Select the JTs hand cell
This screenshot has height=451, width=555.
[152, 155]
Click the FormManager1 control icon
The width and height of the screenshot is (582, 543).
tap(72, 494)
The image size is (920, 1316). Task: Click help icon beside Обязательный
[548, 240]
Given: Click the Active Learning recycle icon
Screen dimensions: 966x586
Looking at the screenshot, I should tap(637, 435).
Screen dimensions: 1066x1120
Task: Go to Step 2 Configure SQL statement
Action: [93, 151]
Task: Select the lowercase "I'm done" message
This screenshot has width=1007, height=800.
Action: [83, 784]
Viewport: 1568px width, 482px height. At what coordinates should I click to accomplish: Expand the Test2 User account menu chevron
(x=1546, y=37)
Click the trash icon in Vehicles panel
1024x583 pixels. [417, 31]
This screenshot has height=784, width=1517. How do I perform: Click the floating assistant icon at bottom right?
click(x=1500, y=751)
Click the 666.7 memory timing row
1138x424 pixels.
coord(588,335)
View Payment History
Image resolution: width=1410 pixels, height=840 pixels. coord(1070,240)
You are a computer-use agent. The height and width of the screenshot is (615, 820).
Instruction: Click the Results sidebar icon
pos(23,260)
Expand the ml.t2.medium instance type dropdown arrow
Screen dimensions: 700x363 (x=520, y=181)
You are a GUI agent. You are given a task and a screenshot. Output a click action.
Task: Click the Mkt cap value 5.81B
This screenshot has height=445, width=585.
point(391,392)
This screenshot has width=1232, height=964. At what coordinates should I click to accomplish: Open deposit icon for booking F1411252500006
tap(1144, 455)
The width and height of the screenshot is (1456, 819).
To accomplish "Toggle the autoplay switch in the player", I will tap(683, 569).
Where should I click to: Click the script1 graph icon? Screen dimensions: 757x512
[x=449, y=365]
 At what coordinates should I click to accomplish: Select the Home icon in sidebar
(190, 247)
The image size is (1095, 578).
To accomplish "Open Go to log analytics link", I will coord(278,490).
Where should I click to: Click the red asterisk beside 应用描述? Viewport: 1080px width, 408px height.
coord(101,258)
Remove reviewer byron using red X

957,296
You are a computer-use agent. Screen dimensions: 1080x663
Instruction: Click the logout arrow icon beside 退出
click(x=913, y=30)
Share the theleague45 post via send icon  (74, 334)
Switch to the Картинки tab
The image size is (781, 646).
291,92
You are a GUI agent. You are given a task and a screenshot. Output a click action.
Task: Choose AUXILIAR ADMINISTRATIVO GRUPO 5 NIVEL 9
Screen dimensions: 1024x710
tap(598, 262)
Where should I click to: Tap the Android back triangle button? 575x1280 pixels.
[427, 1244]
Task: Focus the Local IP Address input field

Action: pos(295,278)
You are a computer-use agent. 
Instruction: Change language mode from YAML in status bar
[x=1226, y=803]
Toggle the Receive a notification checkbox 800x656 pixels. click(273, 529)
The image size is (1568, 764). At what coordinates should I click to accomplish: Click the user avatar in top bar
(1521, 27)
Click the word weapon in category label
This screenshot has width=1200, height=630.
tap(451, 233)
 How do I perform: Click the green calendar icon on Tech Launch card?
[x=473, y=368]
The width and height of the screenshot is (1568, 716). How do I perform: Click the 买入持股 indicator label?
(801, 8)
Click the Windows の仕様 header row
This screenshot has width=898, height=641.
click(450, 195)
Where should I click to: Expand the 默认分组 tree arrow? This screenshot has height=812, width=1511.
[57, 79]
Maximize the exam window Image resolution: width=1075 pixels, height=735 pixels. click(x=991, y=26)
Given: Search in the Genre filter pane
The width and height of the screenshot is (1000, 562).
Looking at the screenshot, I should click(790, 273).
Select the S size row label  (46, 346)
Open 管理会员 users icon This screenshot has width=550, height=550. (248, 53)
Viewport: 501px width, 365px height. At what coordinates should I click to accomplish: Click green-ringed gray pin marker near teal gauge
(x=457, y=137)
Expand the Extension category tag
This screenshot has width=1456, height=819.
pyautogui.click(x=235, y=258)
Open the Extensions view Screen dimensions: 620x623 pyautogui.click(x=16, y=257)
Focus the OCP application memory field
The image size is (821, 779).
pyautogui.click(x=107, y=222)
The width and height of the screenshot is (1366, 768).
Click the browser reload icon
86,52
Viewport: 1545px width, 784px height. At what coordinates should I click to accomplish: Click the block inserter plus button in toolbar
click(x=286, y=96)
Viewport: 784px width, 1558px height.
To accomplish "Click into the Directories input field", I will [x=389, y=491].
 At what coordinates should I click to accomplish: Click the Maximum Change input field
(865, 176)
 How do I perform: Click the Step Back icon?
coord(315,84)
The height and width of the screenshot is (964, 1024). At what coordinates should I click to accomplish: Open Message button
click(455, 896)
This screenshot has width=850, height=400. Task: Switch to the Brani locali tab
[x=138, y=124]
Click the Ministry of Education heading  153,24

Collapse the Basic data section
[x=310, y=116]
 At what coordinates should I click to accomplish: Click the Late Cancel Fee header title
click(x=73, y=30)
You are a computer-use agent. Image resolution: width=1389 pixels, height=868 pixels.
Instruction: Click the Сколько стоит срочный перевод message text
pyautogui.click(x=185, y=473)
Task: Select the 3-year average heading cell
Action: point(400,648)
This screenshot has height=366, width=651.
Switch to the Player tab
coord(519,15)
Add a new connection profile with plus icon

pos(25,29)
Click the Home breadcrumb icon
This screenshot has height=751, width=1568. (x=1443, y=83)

◆ Task requirements: Give the lines above as a numbered list, leaving out any blank lines.

◆ The reply:
1. Select the JTs hand cell
2. This screenshot has height=451, width=555.
3. [152, 155]
4. Click the FormManager1 control icon
5. The width and height of the screenshot is (582, 543).
6. tap(72, 494)
7. The image size is (920, 1316). Task: Click help icon beside Обязательный
8. [548, 240]
9. Given: Click the Active Learning recycle icon
10. Screen dimensions: 966x586
11. Looking at the screenshot, I should tap(637, 435).
12. Screen dimensions: 1066x1120
13. Task: Go to Step 2 Configure SQL statement
14. Action: [93, 151]
15. Task: Select the lowercase "I'm done" message
16. This screenshot has width=1007, height=800.
17. Action: [83, 784]
18. Viewport: 1568px width, 482px height. At what coordinates should I click to accomplish: Expand the Test2 User account menu chevron
19. (x=1546, y=37)
20. Click the trash icon in Vehicles panel
21. 1024x583 pixels. [417, 31]
22. This screenshot has height=784, width=1517. How do I perform: Click the floating assistant icon at bottom right?
23. click(x=1500, y=751)
24. Click the 666.7 memory timing row
25. 1138x424 pixels.
26. coord(588,335)
27. View Payment History
28. Image resolution: width=1410 pixels, height=840 pixels. coord(1070,240)
29. You are a computer-use agent. The height and width of the screenshot is (615, 820).
30. Instruction: Click the Results sidebar icon
31. pos(23,260)
32. Expand the ml.t2.medium instance type dropdown arrow
33. Screen dimensions: 700x363 (x=520, y=181)
34. You are a GUI agent. You are given a task and a screenshot. Output a click action.
35. Task: Click the Mkt cap value 5.81B
36. This screenshot has height=445, width=585.
37. point(391,392)
38. This screenshot has width=1232, height=964. At what coordinates should I click to accomplish: Open deposit icon for booking F1411252500006
39. tap(1144, 455)
40. The width and height of the screenshot is (1456, 819).
41. To accomplish "Toggle the autoplay switch in the player", I will tap(683, 569).
42. Where should I click to: Click the script1 graph icon? Screen dimensions: 757x512
43. [x=449, y=365]
44.  At what coordinates should I click to accomplish: Select the Home icon in sidebar
45. (190, 247)
46. The image size is (1095, 578).
47. To accomplish "Open Go to log analytics link", I will coord(278,490).
48. Where should I click to: Click the red asterisk beside 应用描述? Viewport: 1080px width, 408px height.
49. coord(101,258)
50. Remove reviewer byron using red X
51. 957,296
52. You are a computer-use agent. Screen dimensions: 1080x663
53. Instruction: Click the logout arrow icon beside 退出
54. click(x=913, y=30)
55. Share the theleague45 post via send icon  (74, 334)
56. Switch to the Картинки tab
57. The image size is (781, 646).
58. 291,92
59. You are a GUI agent. You are given a task and a screenshot. Output a click action.
60. Task: Choose AUXILIAR ADMINISTRATIVO GRUPO 5 NIVEL 9
61. Screen dimensions: 1024x710
62. tap(598, 262)
63. Where should I click to: Tap the Android back triangle button? 575x1280 pixels.
64. [427, 1244]
65. Task: Focus the Local IP Address input field
66. Action: pos(295,278)
67. You are a computer-use agent. 
68. Instruction: Change language mode from YAML in status bar
69. [x=1226, y=803]
70. Toggle the Receive a notification checkbox 800x656 pixels. click(273, 529)
71. The image size is (1568, 764). At what coordinates should I click to accomplish: Click the user avatar in top bar
72. (1521, 27)
73. Click the word weapon in category label
74. This screenshot has width=1200, height=630.
75. tap(451, 233)
76.  How do I perform: Click the green calendar icon on Tech Launch card?
77. [x=473, y=368]
78. The width and height of the screenshot is (1568, 716). How do I perform: Click the 买入持股 indicator label?
79. (801, 8)
80. Click the Windows の仕様 header row
81. This screenshot has width=898, height=641.
82. click(450, 195)
83. Where should I click to: Expand the 默认分组 tree arrow? This screenshot has height=812, width=1511.
84. [57, 79]
85. Maximize the exam window Image resolution: width=1075 pixels, height=735 pixels. click(x=991, y=26)
86. Given: Search in the Genre filter pane
87. The width and height of the screenshot is (1000, 562).
88. Looking at the screenshot, I should click(790, 273).
89. Select the S size row label  (46, 346)
90. Open 管理会员 users icon This screenshot has width=550, height=550. (248, 53)
91. Viewport: 501px width, 365px height. At what coordinates should I click to accomplish: Click green-ringed gray pin marker near teal gauge
92. (x=457, y=137)
93. Expand the Extension category tag
94. This screenshot has width=1456, height=819.
95. pyautogui.click(x=235, y=258)
96. Open the Extensions view Screen dimensions: 620x623 pyautogui.click(x=16, y=257)
97. Focus the OCP application memory field
98. The image size is (821, 779).
99. pyautogui.click(x=107, y=222)
100. The width and height of the screenshot is (1366, 768).
101. Click the browser reload icon
102. 86,52
103. Viewport: 1545px width, 784px height. At what coordinates should I click to accomplish: Click the block inserter plus button in toolbar
104. click(x=286, y=96)
105. Viewport: 784px width, 1558px height.
106. To accomplish "Click into the Directories input field", I will [x=389, y=491].
107.  At what coordinates should I click to accomplish: Click the Maximum Change input field
108. (865, 176)
109.  How do I perform: Click the Step Back icon?
110. coord(315,84)
111. The height and width of the screenshot is (964, 1024). At what coordinates should I click to accomplish: Open Message button
112. click(455, 896)
113. This screenshot has width=850, height=400. Task: Switch to the Brani locali tab
114. [x=138, y=124]
115. Click the Ministry of Education heading  153,24
116. Collapse the Basic data section
117. [x=310, y=116]
118.  At what coordinates should I click to accomplish: Click the Late Cancel Fee header title
119. click(x=73, y=30)
120. You are a computer-use agent. Image resolution: width=1389 pixels, height=868 pixels.
121. Instruction: Click the Сколько стоит срочный перевод message text
122. pyautogui.click(x=185, y=473)
123. Task: Select the 3-year average heading cell
124. Action: point(400,648)
125. This screenshot has height=366, width=651.
126. Switch to the Player tab
127. coord(519,15)
128. Add a new connection profile with plus icon
129. pos(25,29)
130. Click the Home breadcrumb icon
131. This screenshot has height=751, width=1568. (x=1443, y=83)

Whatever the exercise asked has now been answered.